Top of Data section

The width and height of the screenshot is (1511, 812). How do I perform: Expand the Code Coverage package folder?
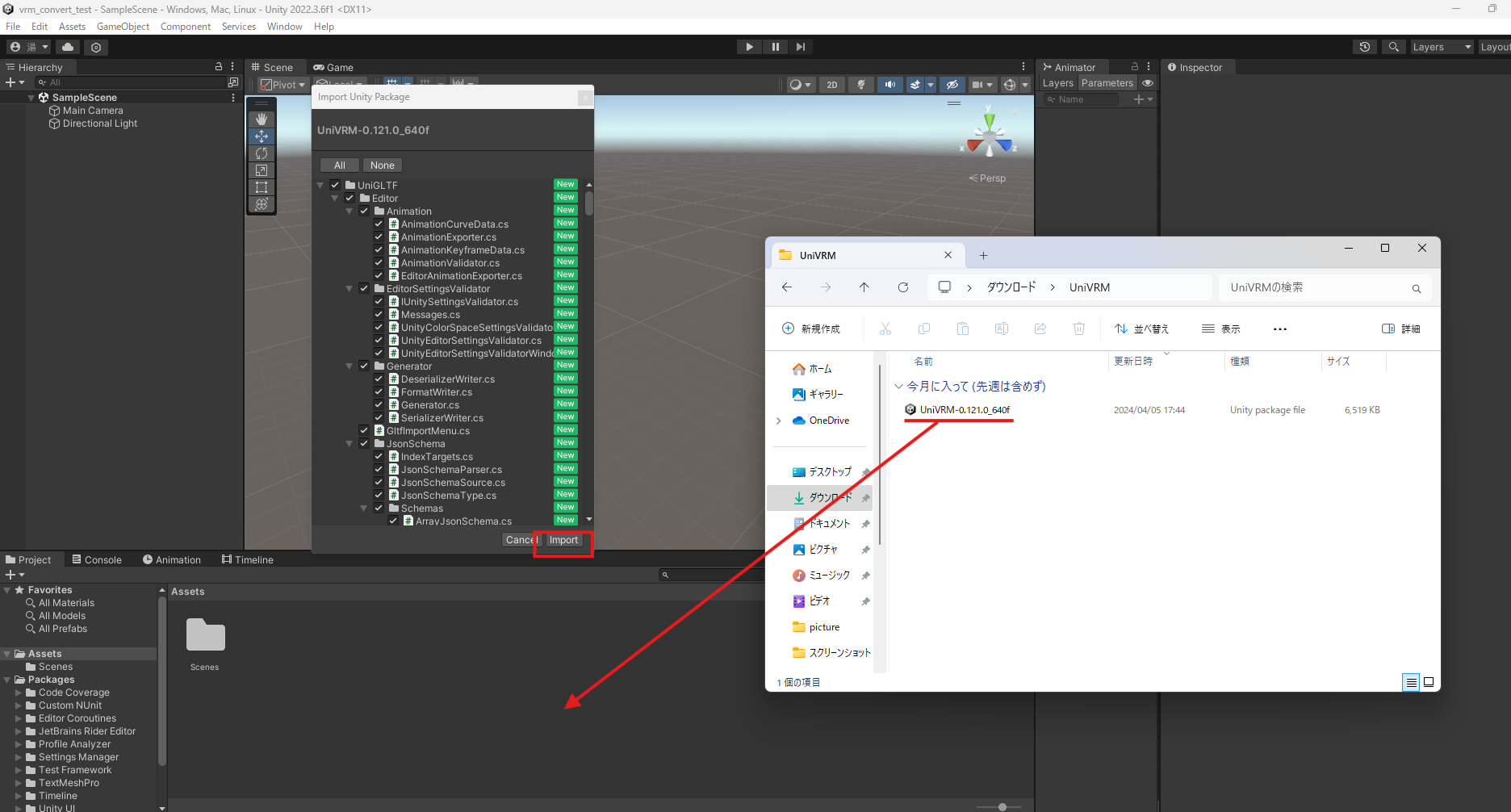coord(19,693)
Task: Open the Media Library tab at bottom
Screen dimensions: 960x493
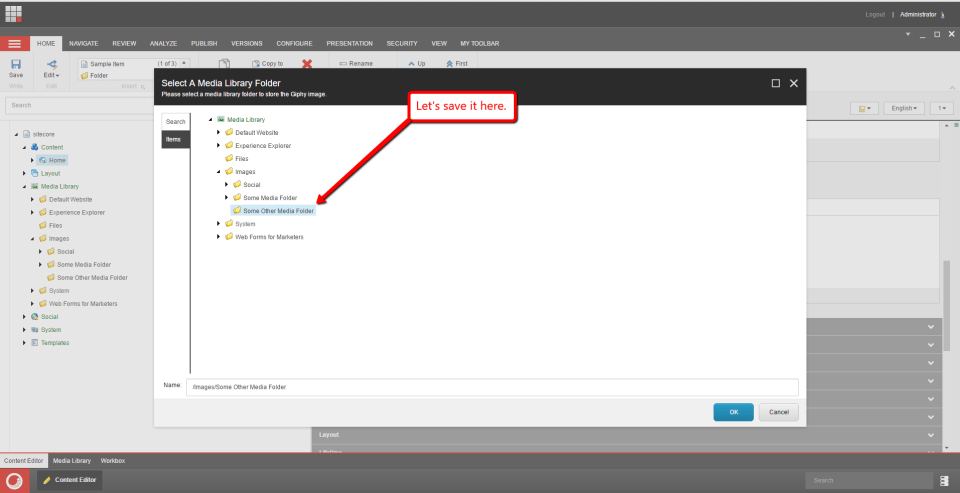Action: [x=72, y=460]
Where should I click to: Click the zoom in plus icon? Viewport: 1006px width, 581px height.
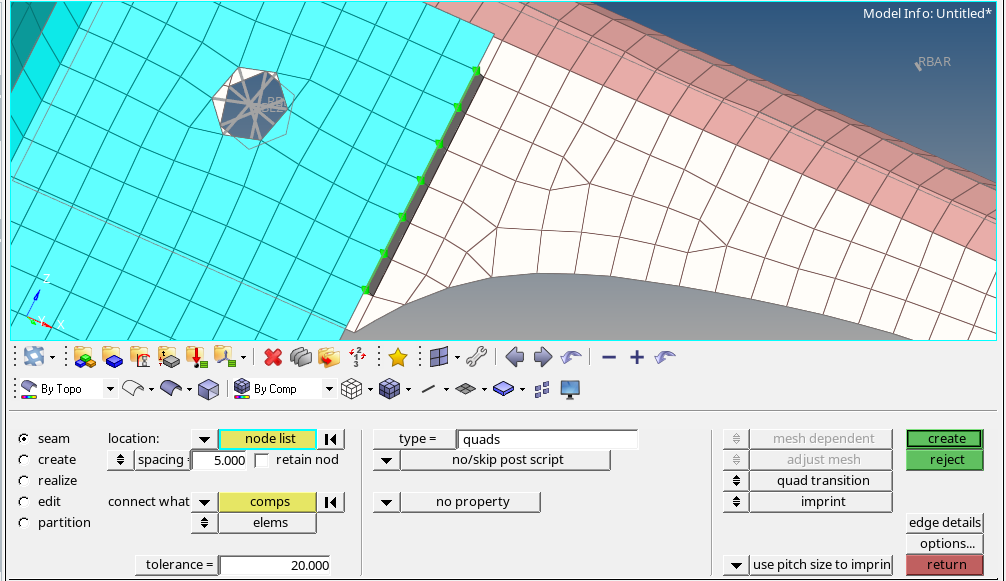click(637, 357)
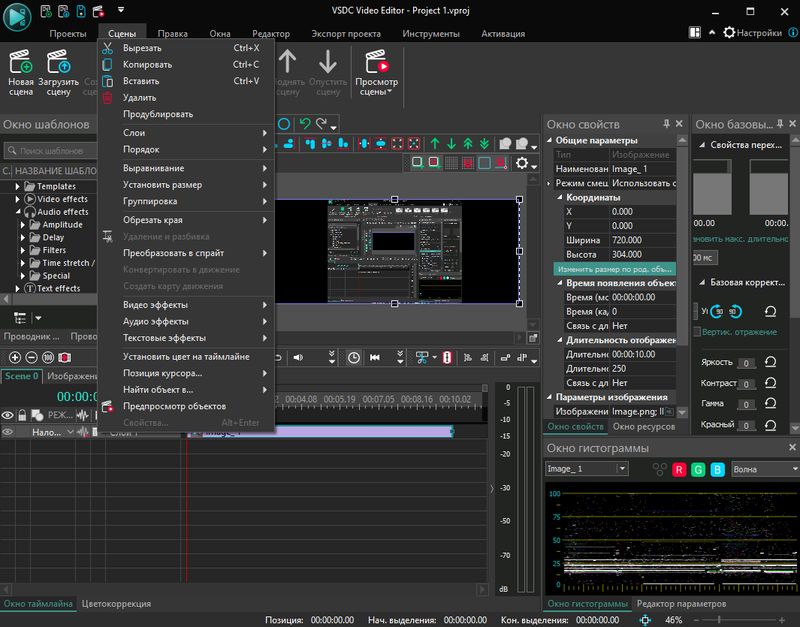
Task: Click the plus icon in the timeline toolbar
Action: pyautogui.click(x=14, y=357)
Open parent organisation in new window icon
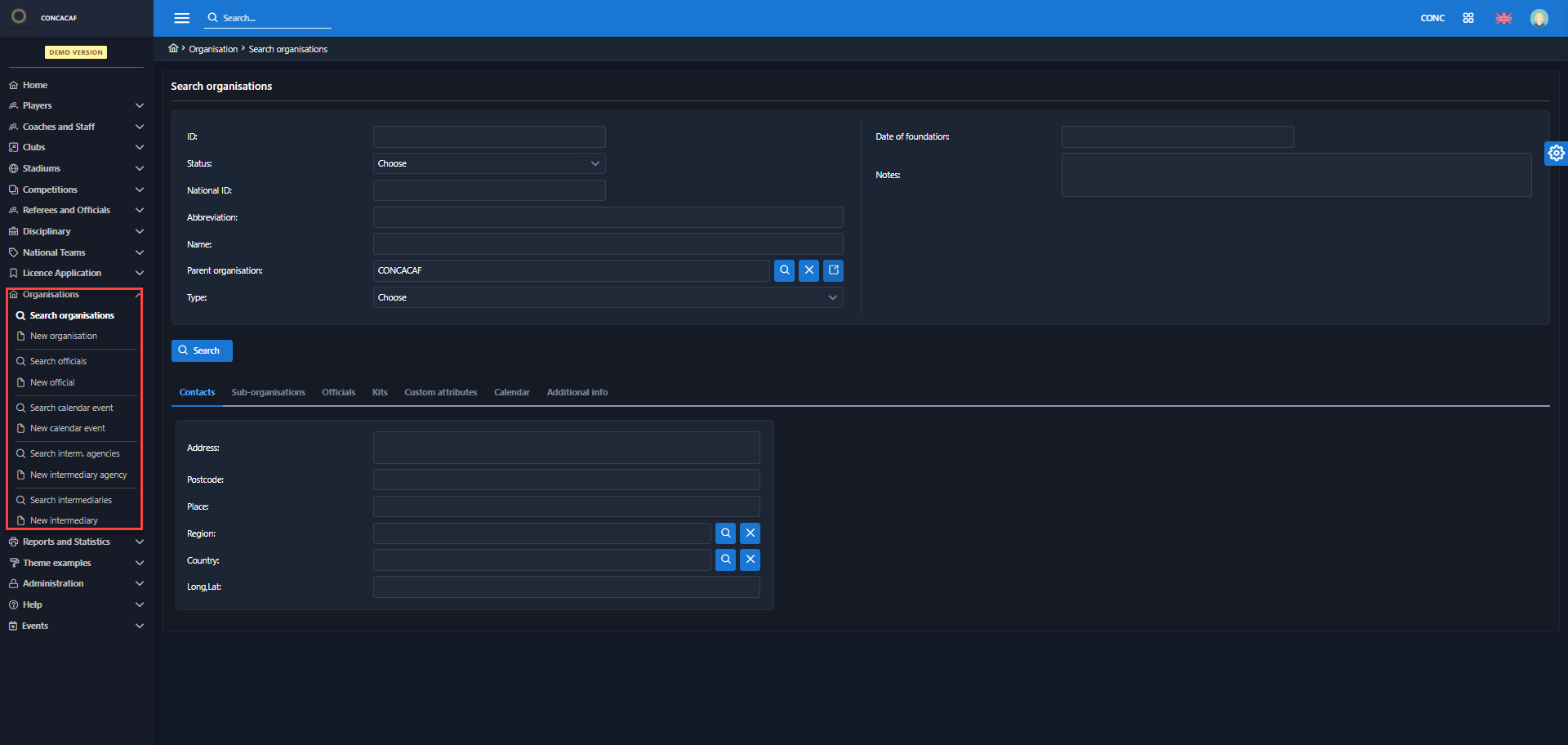Screen dimensions: 1568x745 (833, 270)
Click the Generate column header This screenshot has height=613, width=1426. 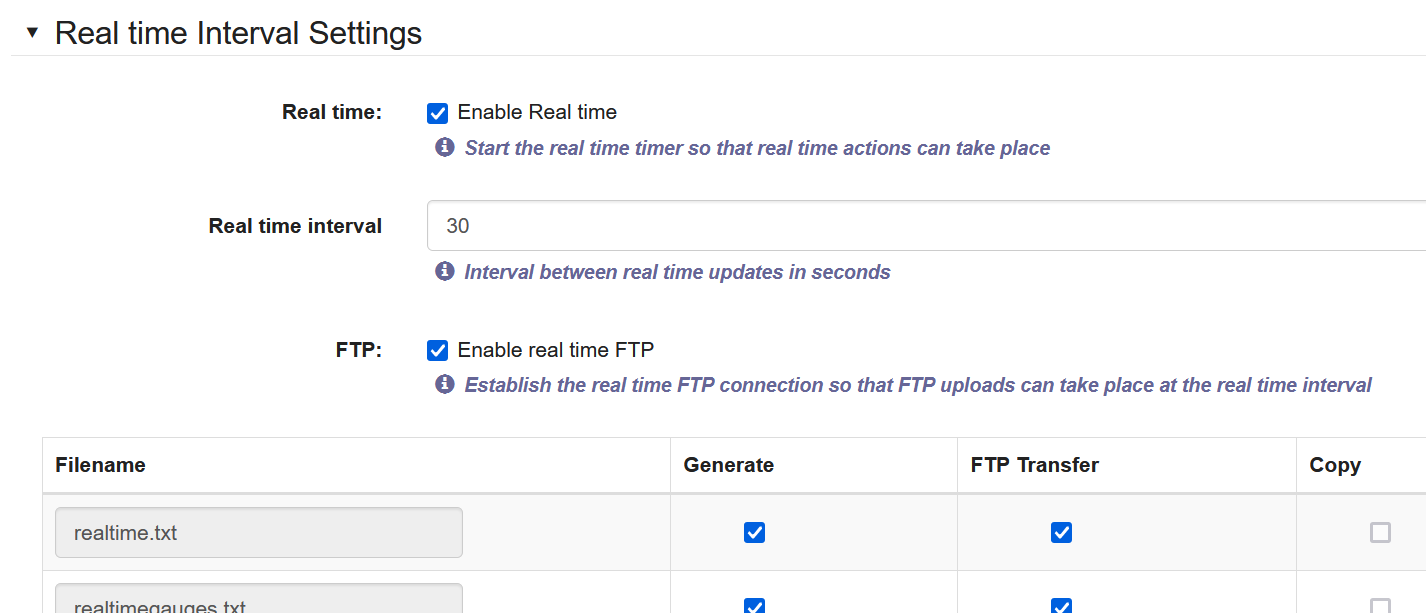(x=728, y=465)
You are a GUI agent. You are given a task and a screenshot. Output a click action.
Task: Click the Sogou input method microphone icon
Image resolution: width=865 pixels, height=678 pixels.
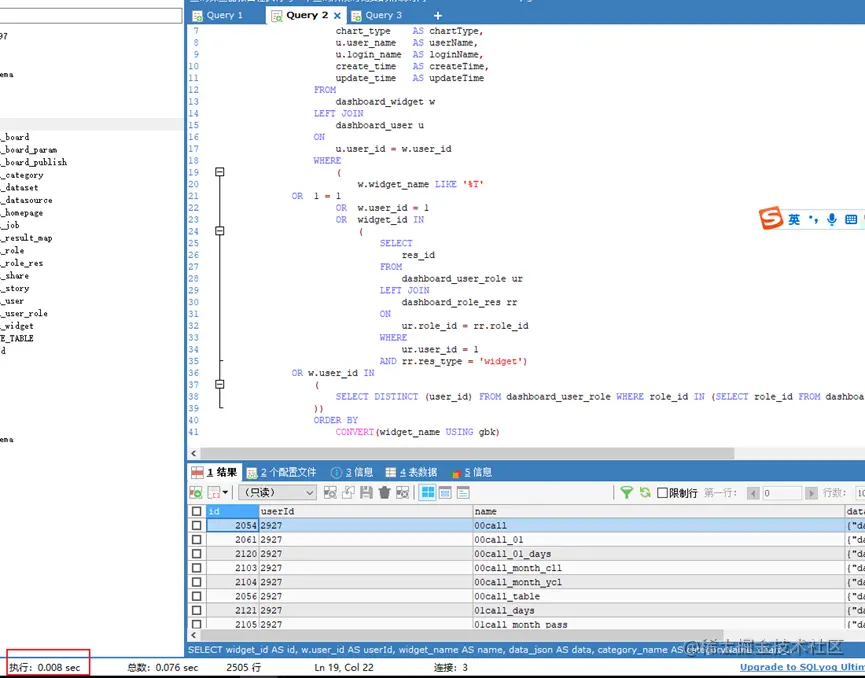832,219
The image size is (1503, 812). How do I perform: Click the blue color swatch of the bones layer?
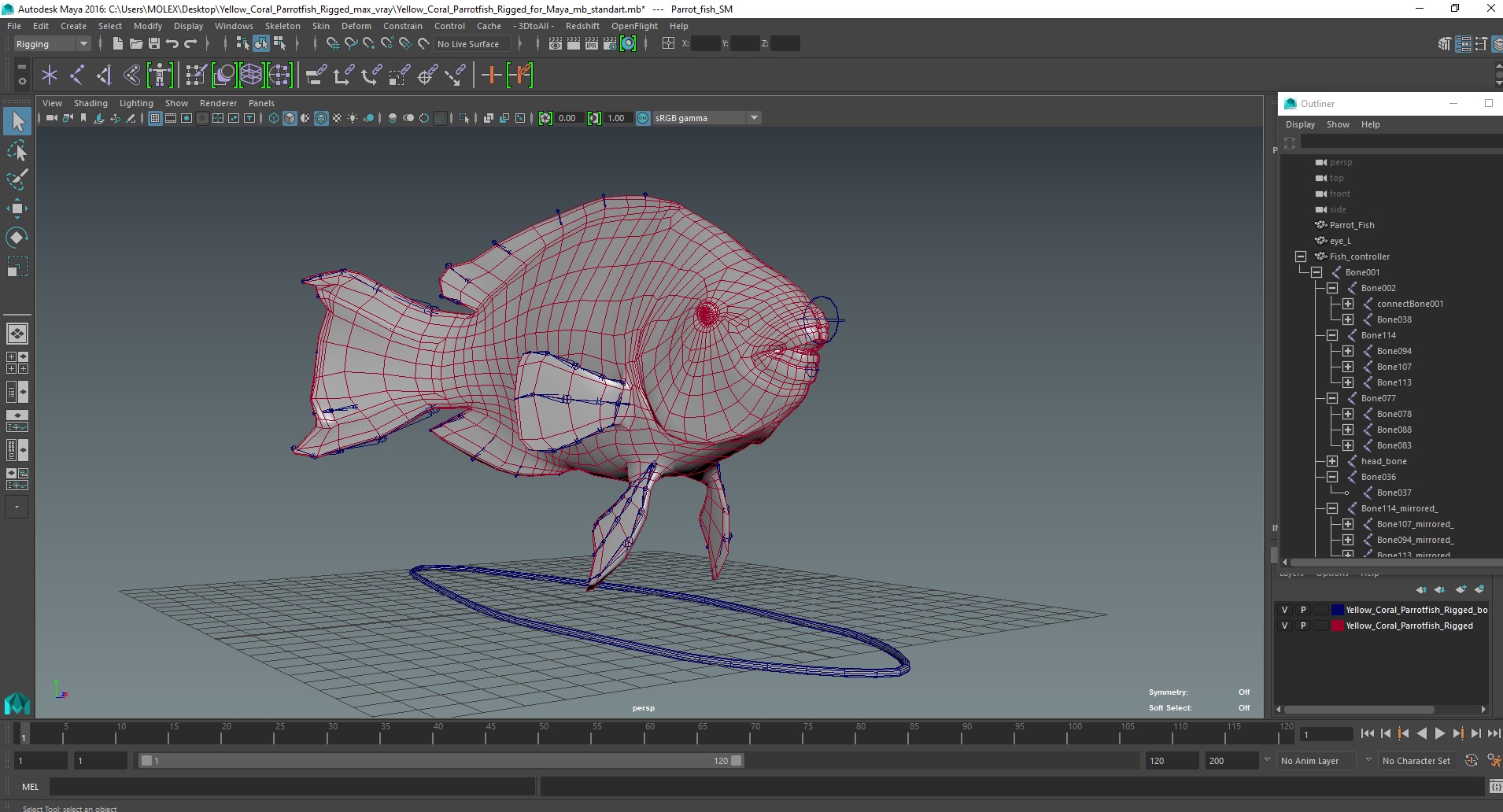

Bottom of Data section

* **Task brief**
Reproduce exactly and only the lines from the one with "Task: Click the Sogou" through the last entry, both included, excluding every picture.

* **Output for this task**
Task: Click the Sogou input method microphone icon
Image resolution: width=865 pixels, height=678 pixels.
832,219
The image size is (1503, 812). How do I perform: Click the blue color swatch of the bones layer?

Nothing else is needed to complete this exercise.